【名作スーパーカー100選】File.01「ランボルギーニ・ミウラ」

Lamborghini Miura

ランボルギーニ・ミウラ

 

 

スーパーカーの始祖たる1台とは?

 

現在にまで続くスーパーカーの歴史において、その始まりにあるモデルは何か。スーパーカーのエンスージアストが集まると、よく繰り返されるのがこの話題だ。もちろん、その答えはさまざまだが、中でもとりわけ説得力のあるのは、ランボルギーニが1966年のジュネーブ・ショーで発表した「ミウラ」だ。

 

たしかにこのV型12気筒エンジンを横置きミッドシップするとともに、流麗なボディを組み合わせたミウラは、ランボルギーニの名を世界に轟かせるには十分なオーラを持つモデルだった。その存在はランボルギーニよりはるか先に高性能車を生産するビジネスをスタートさせ、またレースフィールドでも大活躍を見せていたフェラーリさえをも驚愕させる1台だったのは確かだろう。

 

 

1965年のトリノショーで公開された「TP400」。

 

ミウラの開発当時にランボルギーニ社を率いていた創始者のフェルッチオ・ランボルギーニは、ジャンパオロ・ダラーラ、そしてパオロ・スタンツァーニという若き才能が生み出したベアシャシーと、そこにV型12気筒エンジンを横置きミッドシップしただけの、いわゆるベアシャシーの「TP400」を1965年のトリノ・ショーに出品した。「TP400」とはイタリア語で、4リットルの排気量を持つエンジンがリヤに横置き搭載されることを意味していた。

 

ちなみにフェルッチオは、この段階に至ってもTP400の成功には確信を抱くことができなかったようで、当時チーフスタイリストがジョルジョット・ジウジアーロからマルッチェロ・ガンディーニに変わったばかりのベルトーネが美しいボディを組み合わせてもなお、それは30台ほどが生産される限定車としての価値ほどしか持たないだろうと考えていたようだ。

 

 

ランボルギーニを変えた「ミウラ」のデビュー。

 

だが1967年に市販がスタートしたミウラは、それまでのランボルギーニのイメージを一新してくれるほどの成功作となった。

 

1963年にアウトモビリ・フェルッチオ・ランボルギーニ社を設立したフェルッチオが、そのコアプロダクトとして位置付けたかったのは、高性能で、そして美しいGT(グランツーリスモ)であったのだが、ミッドシップスポーツのミウラが誕生したことで、ランボルギーニにはスポーツカーメーカーという新しいブランドイメージが生み出された。

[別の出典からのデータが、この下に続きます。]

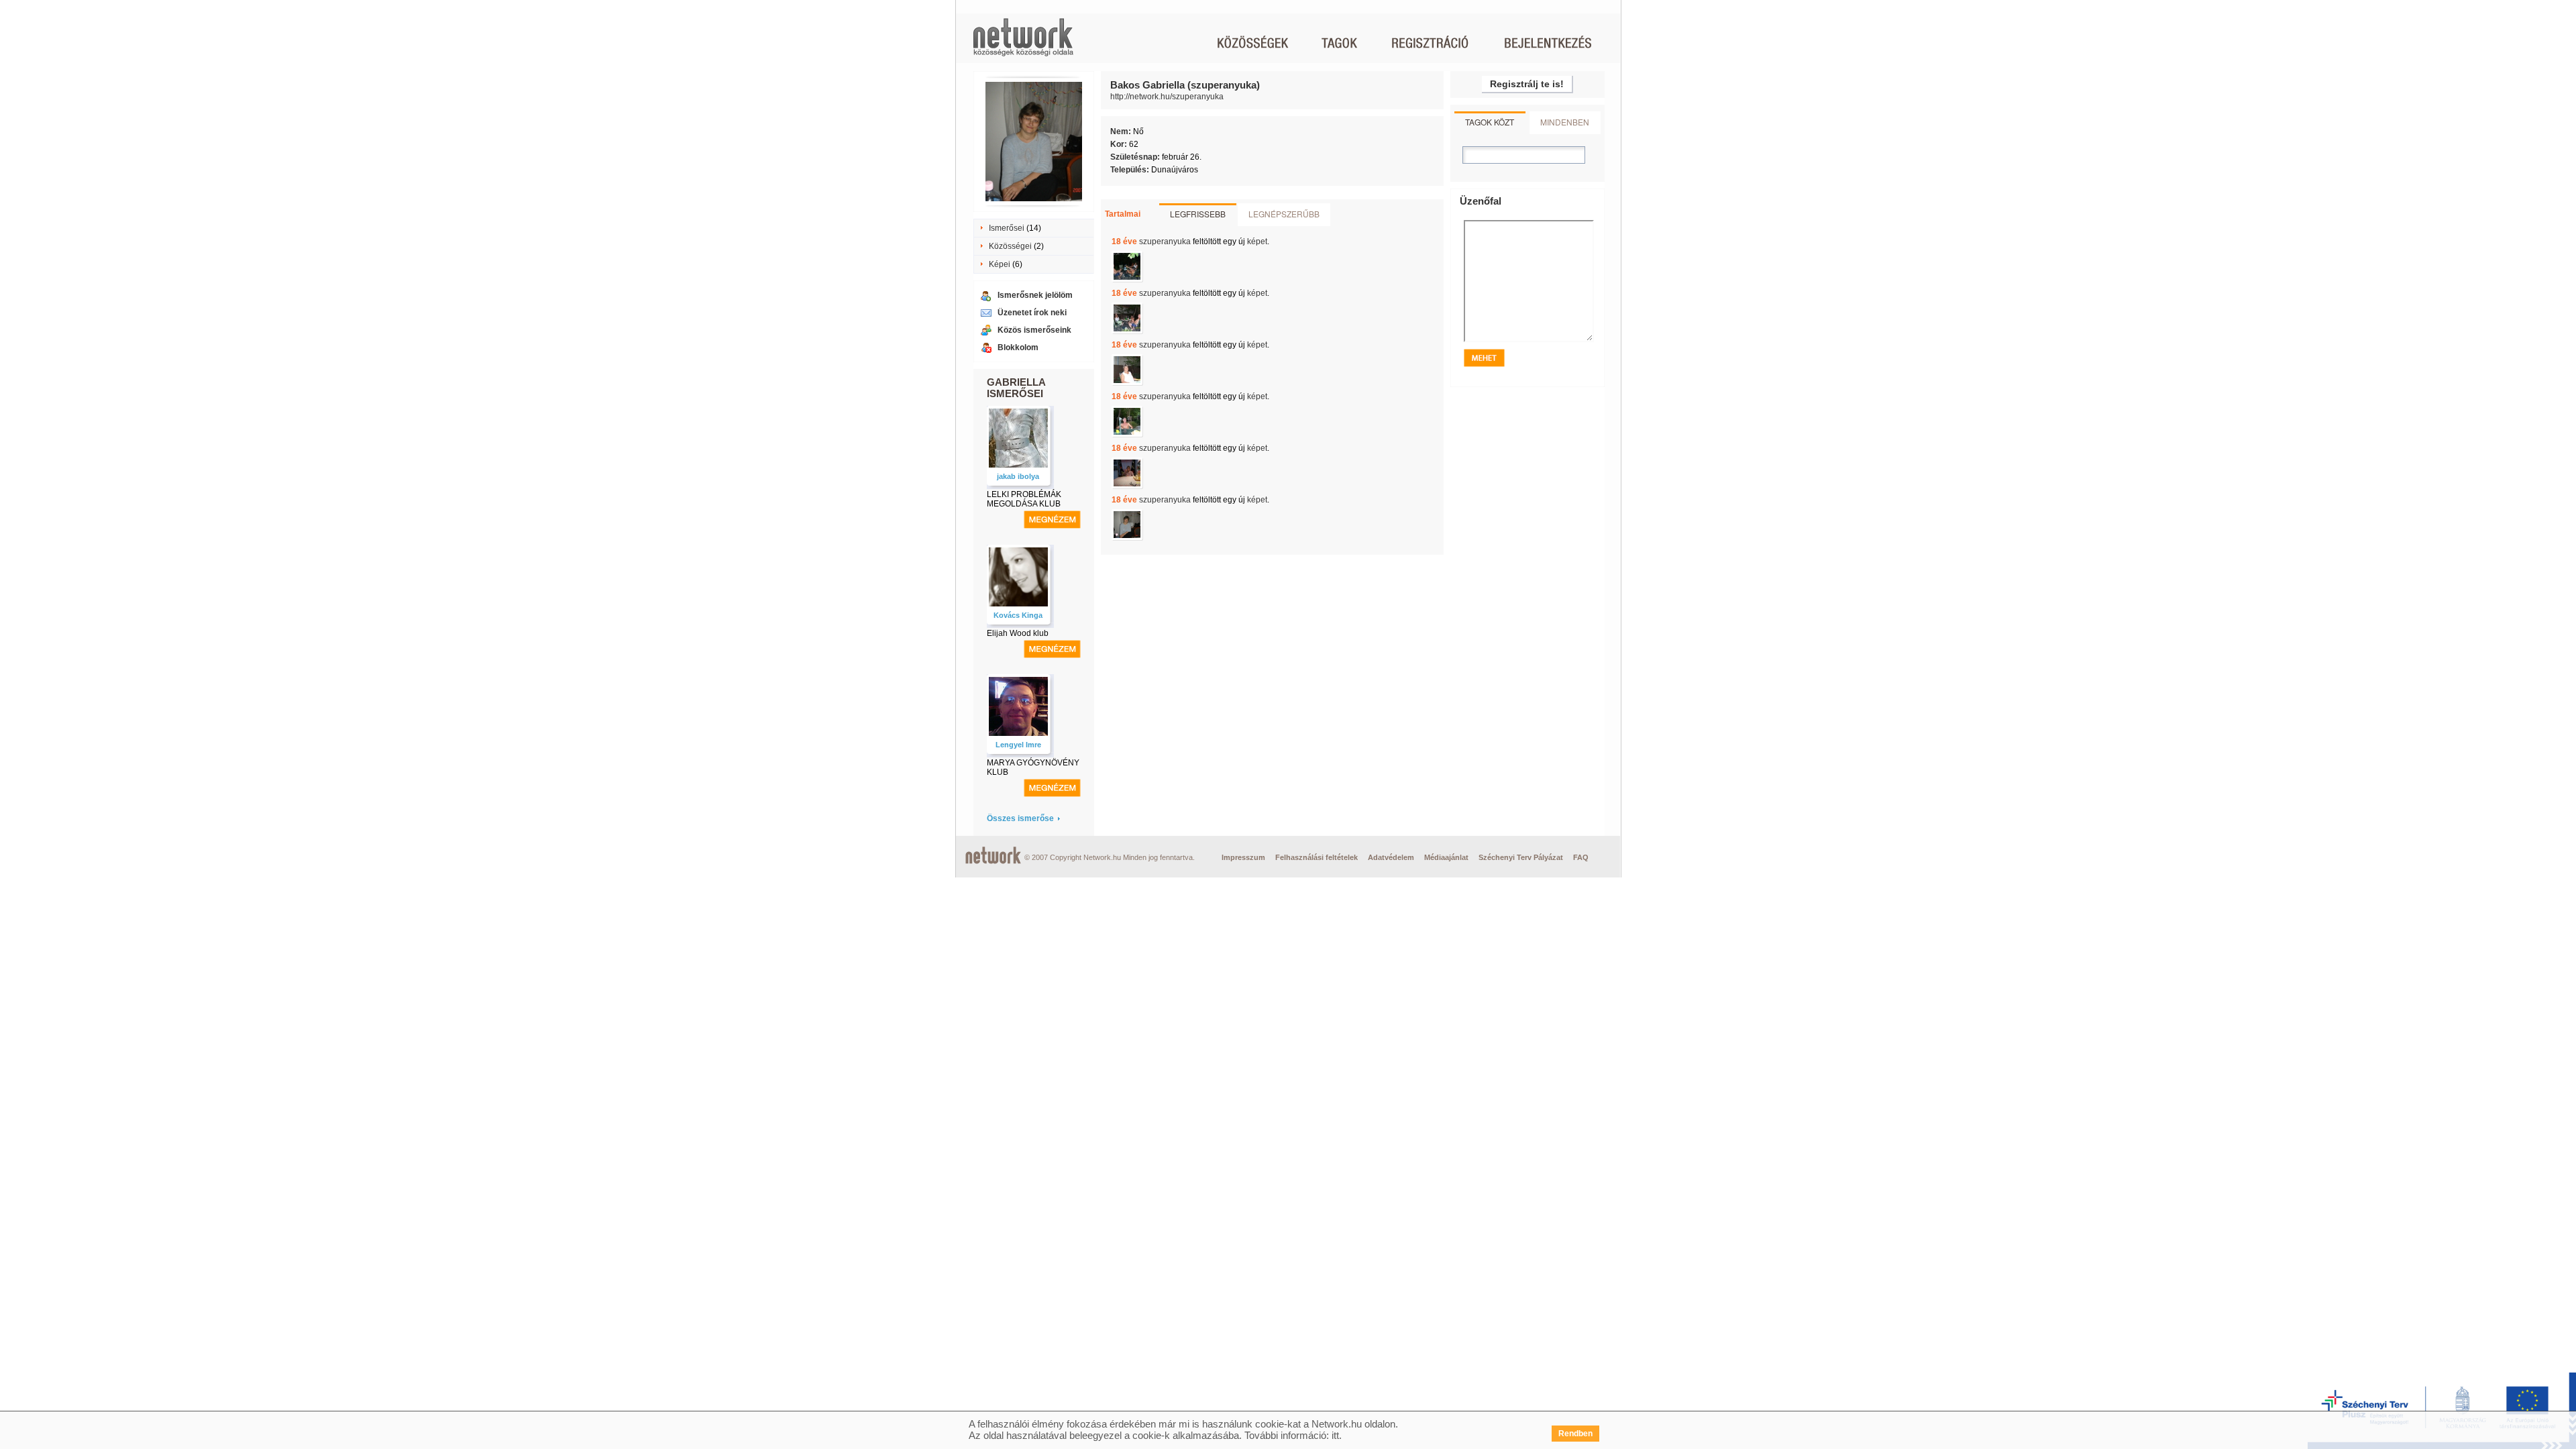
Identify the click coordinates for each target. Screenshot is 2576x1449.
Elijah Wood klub (1018, 633)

ミウラはスポーツカーの世界に新しいハイエンドを定義し、そしてランボルギーニの姿をも変えたのだ。

 

 

マイナーチェンジにより進化を続けた「ミウラ」。

 

最初のミウラ、すなわちP400に搭載されたエンジンは、3929ccのV型12気筒。最高出力は350psと発表されており、これで1075kgの車重を負担した。最高速は290km/hと発表されていたが、どうやらこれらのパフォーマンスはランボルギーニにとっては、ライバルの動きを見れば満足できるものではなかったらしく、ミウラはこのP400からさらに高性能化していく。

 

参考までに、1967年から1969年までに生産されたP400は475台ほど。そしてミウラはここから、マイナーチェンジによってさらに進化したP400S、そして最終進化型のP400SVへと進化を遂げていくことになる。